[Start of section]

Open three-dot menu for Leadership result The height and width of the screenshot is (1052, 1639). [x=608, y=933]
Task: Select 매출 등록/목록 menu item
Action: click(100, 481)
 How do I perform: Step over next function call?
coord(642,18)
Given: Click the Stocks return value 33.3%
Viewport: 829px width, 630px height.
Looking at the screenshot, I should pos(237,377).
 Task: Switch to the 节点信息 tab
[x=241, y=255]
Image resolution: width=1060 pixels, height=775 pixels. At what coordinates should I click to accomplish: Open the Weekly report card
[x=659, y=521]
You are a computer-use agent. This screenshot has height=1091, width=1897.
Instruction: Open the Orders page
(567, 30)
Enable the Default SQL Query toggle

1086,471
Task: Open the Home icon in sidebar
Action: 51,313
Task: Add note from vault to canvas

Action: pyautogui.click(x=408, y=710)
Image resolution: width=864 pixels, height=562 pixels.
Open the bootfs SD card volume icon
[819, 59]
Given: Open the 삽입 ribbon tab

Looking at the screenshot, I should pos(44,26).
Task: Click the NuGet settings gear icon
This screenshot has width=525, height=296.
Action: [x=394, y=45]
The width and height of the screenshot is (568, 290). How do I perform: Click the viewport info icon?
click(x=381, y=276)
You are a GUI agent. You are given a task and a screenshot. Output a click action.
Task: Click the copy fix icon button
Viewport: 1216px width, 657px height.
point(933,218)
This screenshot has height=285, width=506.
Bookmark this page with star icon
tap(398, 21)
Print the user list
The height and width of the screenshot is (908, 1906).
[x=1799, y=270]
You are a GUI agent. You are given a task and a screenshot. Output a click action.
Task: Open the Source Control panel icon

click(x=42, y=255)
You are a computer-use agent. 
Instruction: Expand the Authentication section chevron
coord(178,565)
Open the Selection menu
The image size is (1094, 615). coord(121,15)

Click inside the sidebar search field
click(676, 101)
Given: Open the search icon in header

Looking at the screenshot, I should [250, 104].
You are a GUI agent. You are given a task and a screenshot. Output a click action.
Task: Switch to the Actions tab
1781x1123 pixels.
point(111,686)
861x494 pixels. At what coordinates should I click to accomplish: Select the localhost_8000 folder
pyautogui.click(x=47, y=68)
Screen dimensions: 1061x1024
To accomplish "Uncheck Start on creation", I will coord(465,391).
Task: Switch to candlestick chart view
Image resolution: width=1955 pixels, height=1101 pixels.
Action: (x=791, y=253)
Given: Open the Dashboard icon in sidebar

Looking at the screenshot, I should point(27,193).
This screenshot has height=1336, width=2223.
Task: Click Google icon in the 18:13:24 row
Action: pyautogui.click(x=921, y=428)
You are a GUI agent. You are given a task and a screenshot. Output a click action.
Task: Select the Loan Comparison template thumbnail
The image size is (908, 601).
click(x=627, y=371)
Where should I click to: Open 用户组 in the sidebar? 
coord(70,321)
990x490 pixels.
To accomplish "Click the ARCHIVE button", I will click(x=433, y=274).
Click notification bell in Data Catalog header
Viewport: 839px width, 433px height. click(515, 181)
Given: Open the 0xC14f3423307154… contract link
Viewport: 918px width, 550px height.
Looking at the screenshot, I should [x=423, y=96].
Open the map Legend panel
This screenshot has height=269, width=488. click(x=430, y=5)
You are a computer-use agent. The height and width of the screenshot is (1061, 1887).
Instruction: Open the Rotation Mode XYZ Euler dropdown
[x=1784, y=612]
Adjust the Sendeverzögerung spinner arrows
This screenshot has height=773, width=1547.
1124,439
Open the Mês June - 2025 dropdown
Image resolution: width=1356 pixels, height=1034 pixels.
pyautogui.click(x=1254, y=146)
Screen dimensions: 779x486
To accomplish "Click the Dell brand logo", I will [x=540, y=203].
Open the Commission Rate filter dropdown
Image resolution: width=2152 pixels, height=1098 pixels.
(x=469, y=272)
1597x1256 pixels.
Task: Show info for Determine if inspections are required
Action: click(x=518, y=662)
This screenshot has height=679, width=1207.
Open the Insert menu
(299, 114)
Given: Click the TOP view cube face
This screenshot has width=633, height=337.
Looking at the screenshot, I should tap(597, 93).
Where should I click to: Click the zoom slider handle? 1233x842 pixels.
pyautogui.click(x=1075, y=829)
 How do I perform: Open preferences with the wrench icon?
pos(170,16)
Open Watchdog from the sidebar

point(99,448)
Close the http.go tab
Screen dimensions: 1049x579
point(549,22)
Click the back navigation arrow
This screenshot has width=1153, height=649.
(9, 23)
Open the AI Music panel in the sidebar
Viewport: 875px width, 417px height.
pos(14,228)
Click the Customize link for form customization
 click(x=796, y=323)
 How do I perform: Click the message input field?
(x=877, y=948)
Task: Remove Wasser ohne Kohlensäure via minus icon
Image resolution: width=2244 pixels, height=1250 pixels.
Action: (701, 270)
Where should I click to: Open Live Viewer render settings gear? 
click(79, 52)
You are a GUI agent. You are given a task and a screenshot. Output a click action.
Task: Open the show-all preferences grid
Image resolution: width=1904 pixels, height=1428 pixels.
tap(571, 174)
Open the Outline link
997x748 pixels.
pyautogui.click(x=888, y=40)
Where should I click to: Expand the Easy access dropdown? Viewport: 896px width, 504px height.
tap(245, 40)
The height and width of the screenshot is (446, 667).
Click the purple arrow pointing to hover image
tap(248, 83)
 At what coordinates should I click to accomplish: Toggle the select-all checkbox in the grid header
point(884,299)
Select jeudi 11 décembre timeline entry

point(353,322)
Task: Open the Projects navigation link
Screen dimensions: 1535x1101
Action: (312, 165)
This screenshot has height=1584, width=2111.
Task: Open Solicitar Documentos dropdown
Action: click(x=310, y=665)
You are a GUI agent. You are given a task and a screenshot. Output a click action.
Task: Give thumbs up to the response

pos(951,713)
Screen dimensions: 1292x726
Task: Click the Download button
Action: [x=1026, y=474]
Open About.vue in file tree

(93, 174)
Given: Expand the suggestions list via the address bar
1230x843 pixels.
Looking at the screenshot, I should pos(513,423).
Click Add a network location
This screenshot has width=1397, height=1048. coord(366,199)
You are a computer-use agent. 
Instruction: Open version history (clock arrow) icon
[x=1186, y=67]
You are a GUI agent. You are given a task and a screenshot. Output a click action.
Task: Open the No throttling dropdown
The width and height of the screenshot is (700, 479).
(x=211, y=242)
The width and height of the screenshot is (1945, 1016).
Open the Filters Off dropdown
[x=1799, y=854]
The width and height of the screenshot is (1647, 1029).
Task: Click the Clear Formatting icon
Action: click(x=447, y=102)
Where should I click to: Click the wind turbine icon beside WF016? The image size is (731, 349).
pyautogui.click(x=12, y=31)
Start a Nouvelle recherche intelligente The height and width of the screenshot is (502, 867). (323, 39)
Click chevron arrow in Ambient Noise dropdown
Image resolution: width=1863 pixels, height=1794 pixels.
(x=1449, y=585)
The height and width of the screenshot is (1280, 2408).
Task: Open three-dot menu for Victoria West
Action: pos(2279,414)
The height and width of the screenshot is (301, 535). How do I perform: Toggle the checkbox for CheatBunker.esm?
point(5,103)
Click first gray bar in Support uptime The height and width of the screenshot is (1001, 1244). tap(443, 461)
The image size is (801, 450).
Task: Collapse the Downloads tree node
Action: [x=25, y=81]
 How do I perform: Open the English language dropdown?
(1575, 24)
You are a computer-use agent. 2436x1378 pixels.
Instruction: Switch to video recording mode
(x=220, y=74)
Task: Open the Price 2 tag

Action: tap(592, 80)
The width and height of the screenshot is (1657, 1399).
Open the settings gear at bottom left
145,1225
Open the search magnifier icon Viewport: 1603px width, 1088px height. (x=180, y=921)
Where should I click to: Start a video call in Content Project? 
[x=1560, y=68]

[End of section]

All records should be returned verbatim, none left out.

**Reply to the exercise:**
Open three-dot menu for Leadership result The height and width of the screenshot is (1052, 1639). [x=608, y=933]
Task: Select 매출 등록/목록 menu item
Action: click(100, 481)
 How do I perform: Step over next function call?
coord(642,18)
Given: Click the Stocks return value 33.3%
Viewport: 829px width, 630px height.
Looking at the screenshot, I should pos(237,377).
 Task: Switch to the 节点信息 tab
[x=241, y=255]
Image resolution: width=1060 pixels, height=775 pixels. At what coordinates should I click to accomplish: Open the Weekly report card
[x=659, y=521]
You are a computer-use agent. This screenshot has height=1091, width=1897.
Instruction: Open the Orders page
(567, 30)
Enable the Default SQL Query toggle

1086,471
Task: Open the Home icon in sidebar
Action: 51,313
Task: Add note from vault to canvas

Action: pyautogui.click(x=408, y=710)
Image resolution: width=864 pixels, height=562 pixels.
Open the bootfs SD card volume icon
[819, 59]
Given: Open the 삽입 ribbon tab

Looking at the screenshot, I should pos(44,26).
Task: Click the NuGet settings gear icon
This screenshot has width=525, height=296.
Action: [x=394, y=45]
The width and height of the screenshot is (568, 290). How do I perform: Click the viewport info icon?
click(x=381, y=276)
You are a GUI agent. You are given a task and a screenshot. Output a click action.
Task: Click the copy fix icon button
Viewport: 1216px width, 657px height.
point(933,218)
This screenshot has height=285, width=506.
Bookmark this page with star icon
tap(398, 21)
Print the user list
The height and width of the screenshot is (908, 1906).
[x=1799, y=270]
You are a GUI agent. You are given a task and a screenshot. Output a click action.
Task: Open the Source Control panel icon

click(x=42, y=255)
You are a computer-use agent. 
Instruction: Expand the Authentication section chevron
coord(178,565)
Open the Selection menu
The image size is (1094, 615). coord(121,15)

Click inside the sidebar search field
click(676, 101)
Given: Open the search icon in header

Looking at the screenshot, I should [250, 104].
You are a GUI agent. You are given a task and a screenshot. Output a click action.
Task: Switch to the Actions tab
1781x1123 pixels.
point(111,686)
861x494 pixels. At what coordinates should I click to accomplish: Select the localhost_8000 folder
pyautogui.click(x=47, y=68)
Screen dimensions: 1061x1024
To accomplish "Uncheck Start on creation", I will coord(465,391).
Task: Switch to candlestick chart view
Image resolution: width=1955 pixels, height=1101 pixels.
Action: (x=791, y=253)
Given: Open the Dashboard icon in sidebar

Looking at the screenshot, I should point(27,193).
This screenshot has height=1336, width=2223.
Task: Click Google icon in the 18:13:24 row
Action: pyautogui.click(x=921, y=428)
You are a GUI agent. You are given a task and a screenshot. Output a click action.
Task: Select the Loan Comparison template thumbnail
The image size is (908, 601).
click(x=627, y=371)
Where should I click to: Open 用户组 in the sidebar? 
coord(70,321)
990x490 pixels.
To accomplish "Click the ARCHIVE button", I will click(x=433, y=274).
Click notification bell in Data Catalog header
Viewport: 839px width, 433px height. click(515, 181)
Given: Open the 0xC14f3423307154… contract link
Viewport: 918px width, 550px height.
Looking at the screenshot, I should [x=423, y=96].
Open the map Legend panel
This screenshot has height=269, width=488. click(x=430, y=5)
You are a computer-use agent. The height and width of the screenshot is (1061, 1887).
Instruction: Open the Rotation Mode XYZ Euler dropdown
[x=1784, y=612]
Adjust the Sendeverzögerung spinner arrows
This screenshot has height=773, width=1547.
1124,439
Open the Mês June - 2025 dropdown
Image resolution: width=1356 pixels, height=1034 pixels.
pyautogui.click(x=1254, y=146)
Screen dimensions: 779x486
To accomplish "Click the Dell brand logo", I will [x=540, y=203].
Open the Commission Rate filter dropdown
Image resolution: width=2152 pixels, height=1098 pixels.
(x=469, y=272)
1597x1256 pixels.
Task: Show info for Determine if inspections are required
Action: click(x=518, y=662)
This screenshot has height=679, width=1207.
Open the Insert menu
(299, 114)
Given: Click the TOP view cube face
This screenshot has width=633, height=337.
Looking at the screenshot, I should tap(597, 93).
Where should I click to: Click the zoom slider handle? 1233x842 pixels.
pyautogui.click(x=1075, y=829)
 How do I perform: Open preferences with the wrench icon?
pos(170,16)
Open Watchdog from the sidebar

point(99,448)
Close the http.go tab
Screen dimensions: 1049x579
point(549,22)
Click the back navigation arrow
This screenshot has width=1153, height=649.
(9, 23)
Open the AI Music panel in the sidebar
Viewport: 875px width, 417px height.
pos(14,228)
Click the Customize link for form customization
 click(x=796, y=323)
 How do I perform: Click the message input field?
(x=877, y=948)
Task: Remove Wasser ohne Kohlensäure via minus icon
Image resolution: width=2244 pixels, height=1250 pixels.
Action: (701, 270)
Where should I click to: Open Live Viewer render settings gear? 
click(79, 52)
You are a GUI agent. You are given a task and a screenshot. Output a click action.
Task: Open the show-all preferences grid
Image resolution: width=1904 pixels, height=1428 pixels.
tap(571, 174)
Open the Outline link
997x748 pixels.
pyautogui.click(x=888, y=40)
Where should I click to: Expand the Easy access dropdown? Viewport: 896px width, 504px height.
tap(245, 40)
The height and width of the screenshot is (446, 667).
Click the purple arrow pointing to hover image
tap(248, 83)
 At what coordinates should I click to accomplish: Toggle the select-all checkbox in the grid header
point(884,299)
Select jeudi 11 décembre timeline entry

point(353,322)
Task: Open the Projects navigation link
Screen dimensions: 1535x1101
Action: (312, 165)
This screenshot has height=1584, width=2111.
Task: Open Solicitar Documentos dropdown
Action: click(x=310, y=665)
You are a GUI agent. You are given a task and a screenshot. Output a click action.
Task: Give thumbs up to the response

pos(951,713)
Screen dimensions: 1292x726
Task: Click the Download button
Action: [x=1026, y=474]
Open About.vue in file tree

(93, 174)
Given: Expand the suggestions list via the address bar
1230x843 pixels.
Looking at the screenshot, I should pos(513,423).
Click Add a network location
This screenshot has width=1397, height=1048. coord(366,199)
You are a computer-use agent. 
Instruction: Open version history (clock arrow) icon
[x=1186, y=67]
You are a GUI agent. You are given a task and a screenshot. Output a click action.
Task: Open the No throttling dropdown
The width and height of the screenshot is (700, 479).
(x=211, y=242)
The width and height of the screenshot is (1945, 1016).
Open the Filters Off dropdown
[x=1799, y=854]
The width and height of the screenshot is (1647, 1029).
Task: Click the Clear Formatting icon
Action: click(x=447, y=102)
Where should I click to: Click the wind turbine icon beside WF016? The image size is (731, 349).
pyautogui.click(x=12, y=31)
Start a Nouvelle recherche intelligente The height and width of the screenshot is (502, 867). (323, 39)
Click chevron arrow in Ambient Noise dropdown
Image resolution: width=1863 pixels, height=1794 pixels.
(x=1449, y=585)
The height and width of the screenshot is (1280, 2408).
Task: Open three-dot menu for Victoria West
Action: pos(2279,414)
The height and width of the screenshot is (301, 535). How do I perform: Toggle the checkbox for CheatBunker.esm?
point(5,103)
Click first gray bar in Support uptime The height and width of the screenshot is (1001, 1244). tap(443, 461)
The image size is (801, 450).
Task: Collapse the Downloads tree node
Action: [x=25, y=81]
 How do I perform: Open the English language dropdown?
(1575, 24)
You are a computer-use agent. 2436x1378 pixels.
Instruction: Switch to video recording mode
(x=220, y=74)
Task: Open the Price 2 tag

Action: tap(592, 80)
The width and height of the screenshot is (1657, 1399).
Open the settings gear at bottom left
145,1225
Open the search magnifier icon Viewport: 1603px width, 1088px height. (x=180, y=921)
Where should I click to: Start a video call in Content Project? 
[x=1560, y=68]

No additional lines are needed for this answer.